Arrange every line of these records as a numbered list, skipping blank lines and leaving the pictures out.

+++ INPUT MATERIAL +++

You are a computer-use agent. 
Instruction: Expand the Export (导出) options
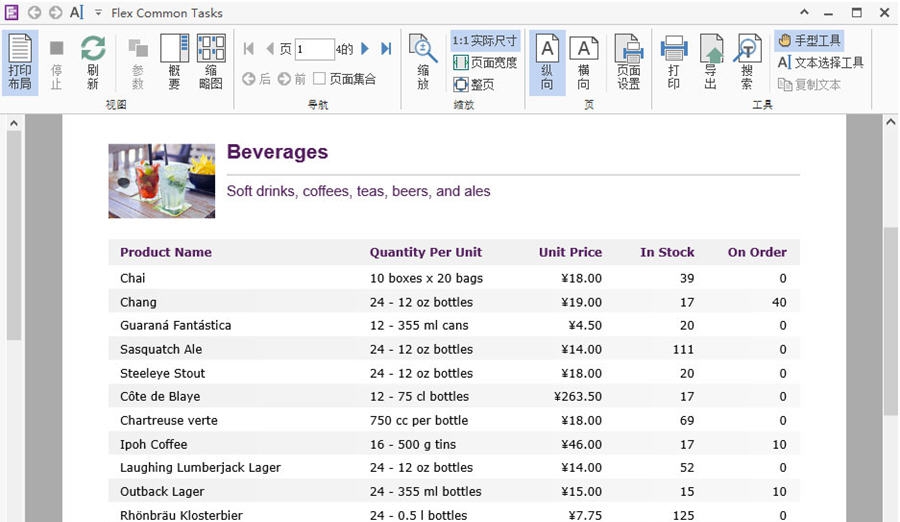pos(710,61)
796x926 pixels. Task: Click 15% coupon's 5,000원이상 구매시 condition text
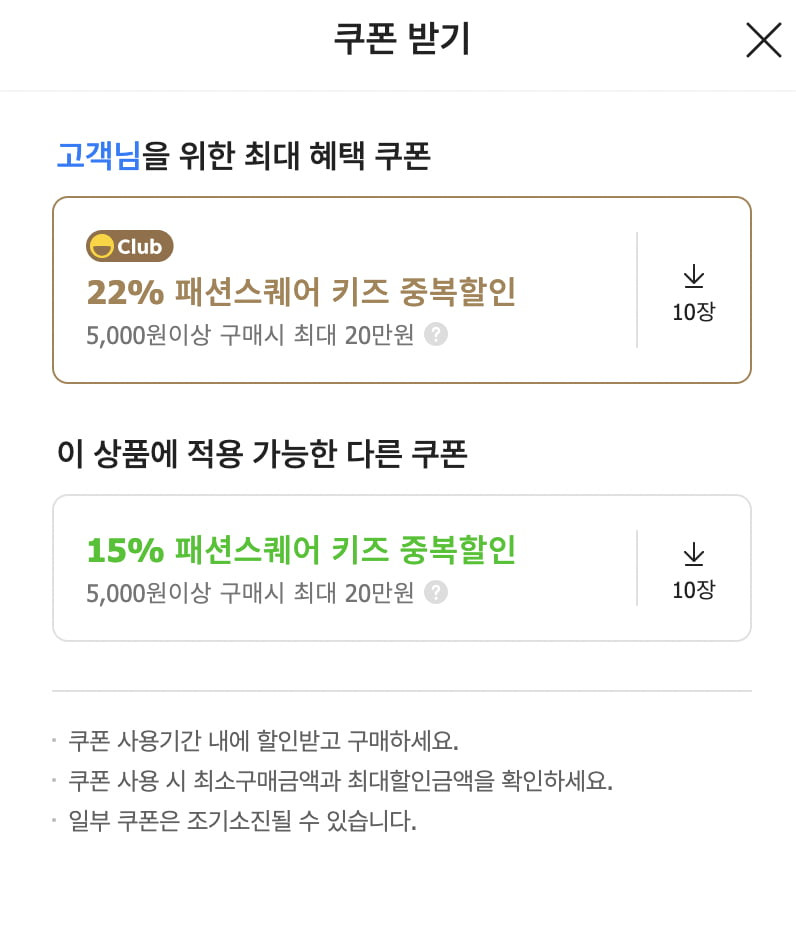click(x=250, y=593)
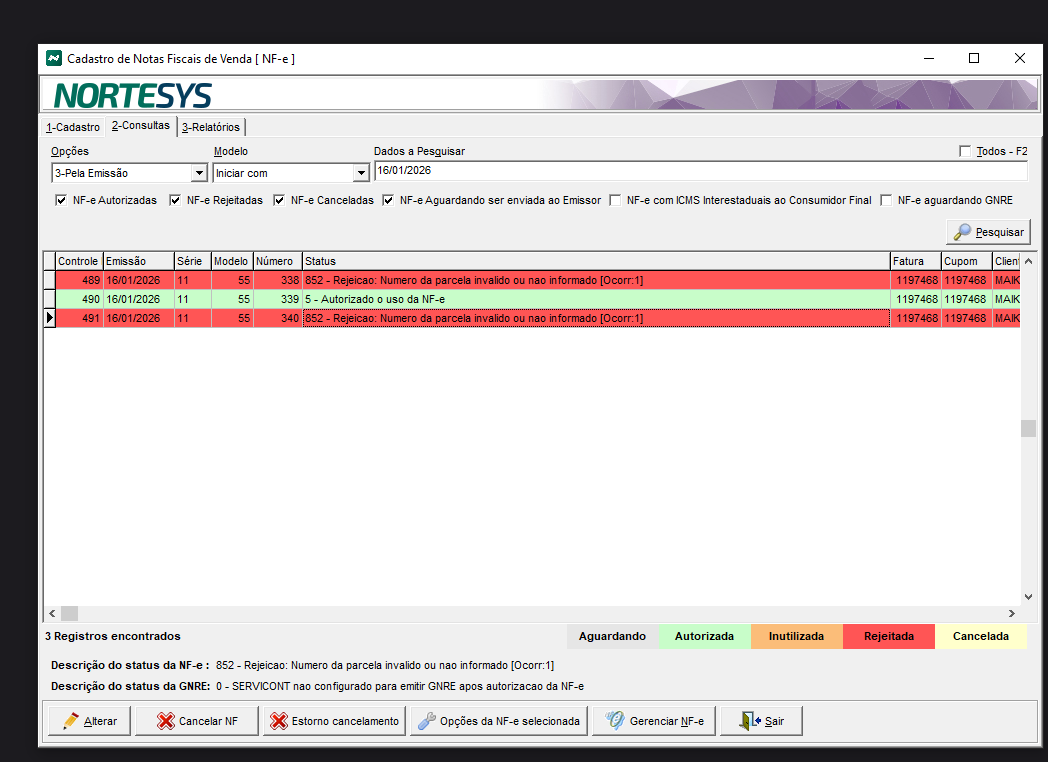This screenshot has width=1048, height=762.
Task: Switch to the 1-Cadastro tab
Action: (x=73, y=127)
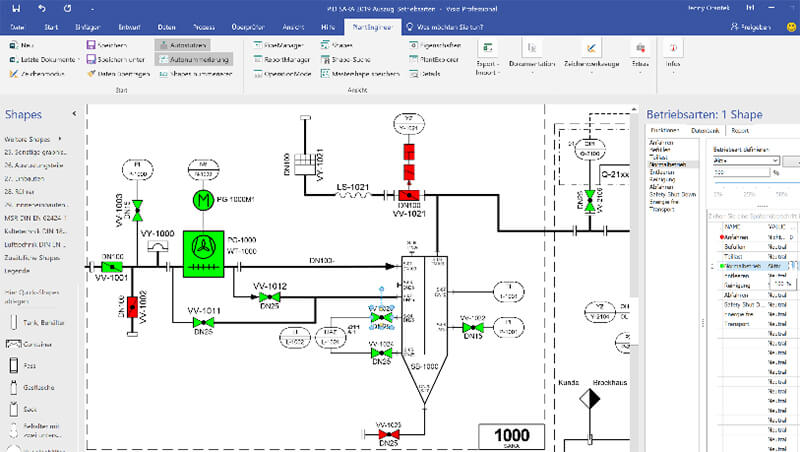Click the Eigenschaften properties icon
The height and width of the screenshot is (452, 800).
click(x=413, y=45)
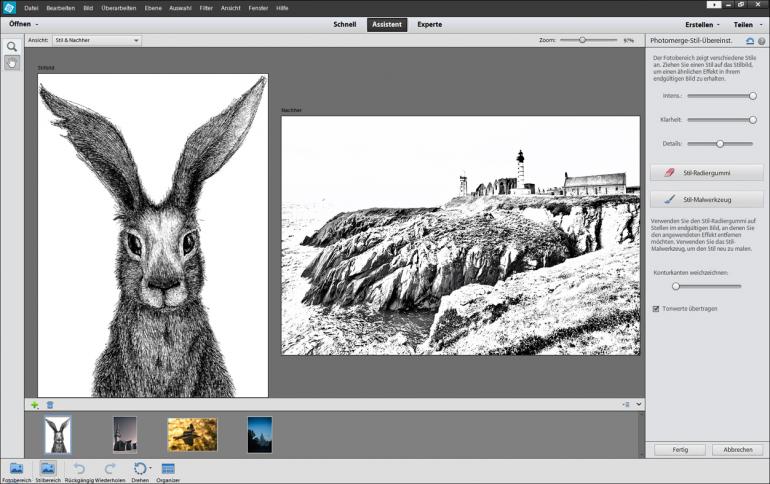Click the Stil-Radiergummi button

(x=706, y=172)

+++

* FULL SOLUTION *
1. You are a computer-use agent. 
2. Instruction: Expand the Export (导出) options
3. pos(710,61)
4. 796x926 pixels. Task: Click 15% coupon's 5,000원이상 구매시 condition text
5. click(x=250, y=593)
6. This screenshot has width=1048, height=762.
7. Task: Switch to the 1-Cadastro tab
8. Action: (x=73, y=127)
9. Click the Eigenschaften properties icon
10. The height and width of the screenshot is (452, 800).
11. click(x=413, y=45)
12. Click the Stil-Radiergummi button
13. (x=706, y=172)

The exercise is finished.